注・以下に述べる「大学病院」はある特定の大学病院のことで、必ずしも全ての大学病院に当てはまるわけではありません。「うちはそんなことないよ」という方は、さらっとスルーしてください。あと、ここに出てくる「50代、60代」も全ての50代、60代に当てはまると主張しているわけではありません。「俺は違うよ」とおっしゃる方は、やはりさらっとスルーをどうぞ。
研修医のマッチングが終わったとき、必ず話題になるのが、「民間病院」と「大学病院」どっちにたくさん研修医がマッチしたかという話題である。
まったく意味のない比較である。
そもそも両者は病院数が圧倒的に違うのである。比較母体が全く違う中で、両者を比較し、その数の多寡を競う理論的な根拠を教えて欲しい。あれは、民間病院側と、(むしろこちらの方が強いであろう)大学病院側のヘゲモニー争い、「俺の方が勝った」「おまえが負けた」という世界観の表層でしかなく、実質的にはなんの意味もない。

## 課題一覧
A. 以下の記述(i)〜(iii)が研修医マッチングに関する本文の内容と一致するかどうかを、それぞれ「はい」または「いいえ」で答え、判断の根拠となる本文の語句をそのまま引用してください。
(i) 筆者は、民間病院と大学病院のマッチ数の比較には意味がないと述べている。
(ii) 本文中の「大学病院」は、全ての大学病院を指している。
(iii) 民間病院と大学病院の病院数は、ほぼ同じである。
B. 研修医マッチングに関する本文について、次の問いに答えてください。
(i) 研修医のマッチングが終わったとき、必ず話題になるのは何か。
(ii) ヘゲモニー争いについて、筆者はどちらの側の方が強いと見ているか。
(iii) 注において、内容が当てはまらないと感じる読者に対して、筆者はどうするよう求めているか。
C. 研修医マッチングに関する本文の最後の文に続けて、その先を書き進めてください。

## 確認用データ
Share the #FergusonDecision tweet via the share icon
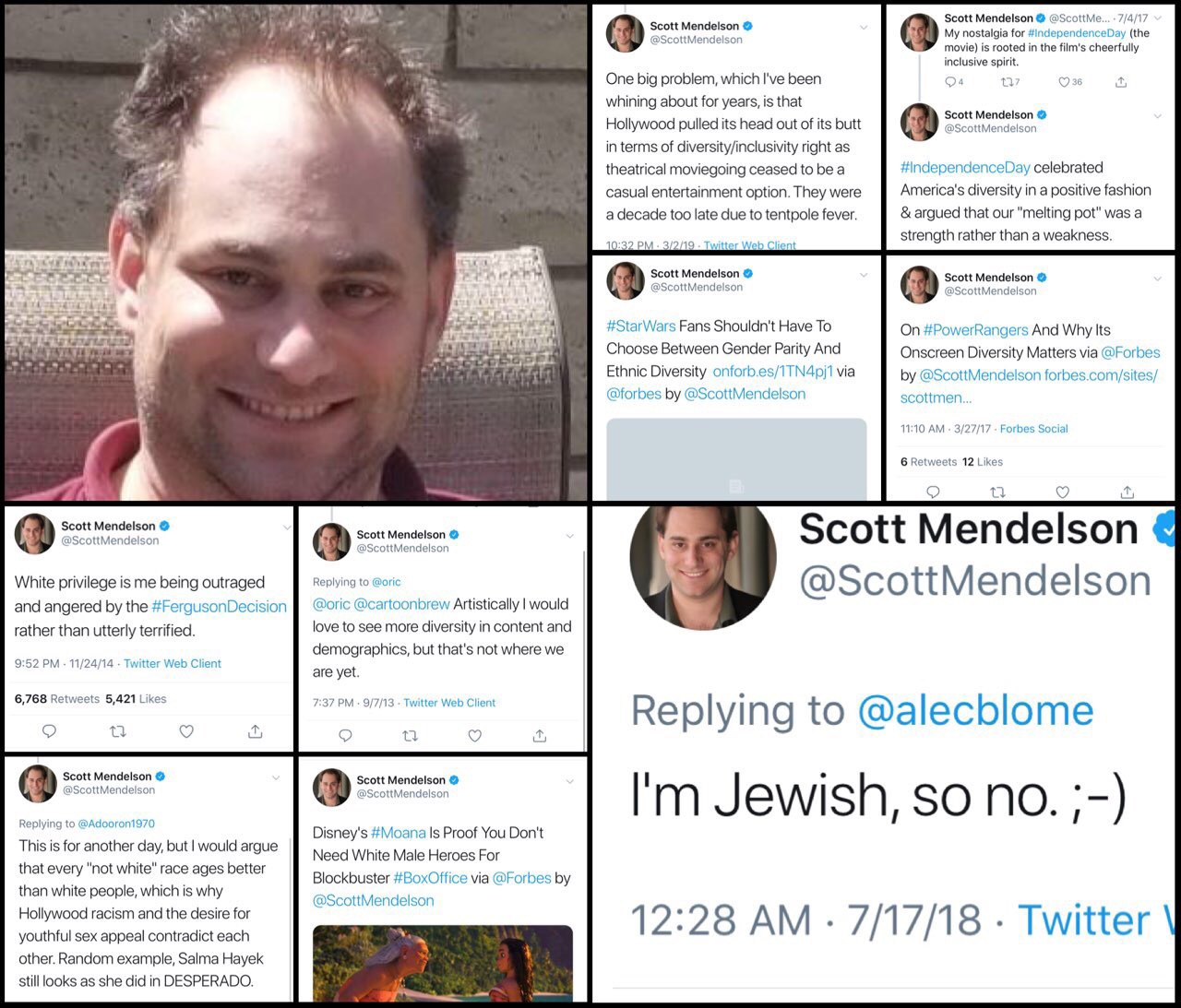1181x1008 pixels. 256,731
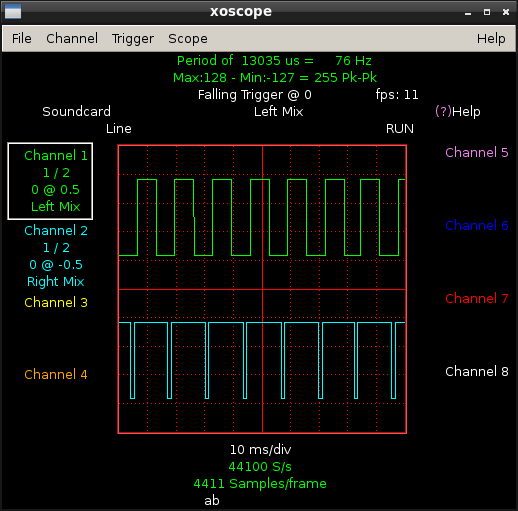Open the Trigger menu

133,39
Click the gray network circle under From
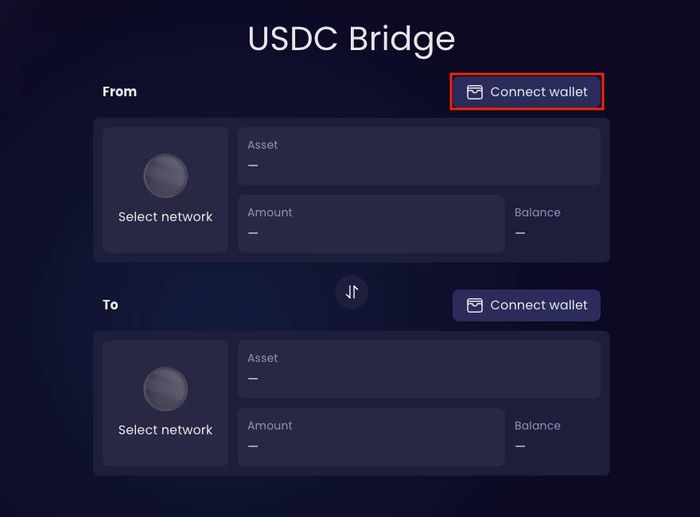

## 項目別解答
A.
(i) はい。「まったく意味のない比較である。」
(ii) いいえ。「ある特定の大学病院のことで、必ずしも全ての大学病院に当てはまるわけではありません」
(iii) いいえ。「両者は病院数が圧倒的に違うのである」

B.
(i) 「民間病院」と「大学病院」のどちらにたくさん研修医がマッチしたかという話題。
(ii) 大学病院側。
(iii) さらっとスルーすること。

C.
あの「俺が勝っておまえが負けて」という発想は実に昭和的だ。今の50代、60代を支配している(そろそろその世界観から抜けちゃっている賢明な諸氏もおいでですが)メンタリティーである。右肩上がりのメンタリティーである。白髪の小児のメンタリティーである。他者に対する優位という形でしか自己の向上をメジャーできないメンタリティーである。いい加減、研修関係緒会で今年は大学病院と民間病院どっちが勝った、というグラフを示すのはやめませんか、皆さん。
そもそも、数をそろえていればそれでよい、ということにはならない。むしろ大事なのは研修医の質であり、研修の質である。
データを見れば容易に理解できることであるが、質の高い研修を提供していると目される病院はその臨床規模が大学病院クラス(あるいはそれ以上)であっても、採用する研修医数は圧倒的に大学病院より少ないことがほとんどである。
では、大学病院はそのような病院をはるかに上回るような卒後教育上のリソースを持っているか。もちろん、答えはノーだ。質的にも量的にも、大学病院が初期研修医に提供できる教育リソースは、少なくとも良質な民間病院よりも圧倒的に劣る。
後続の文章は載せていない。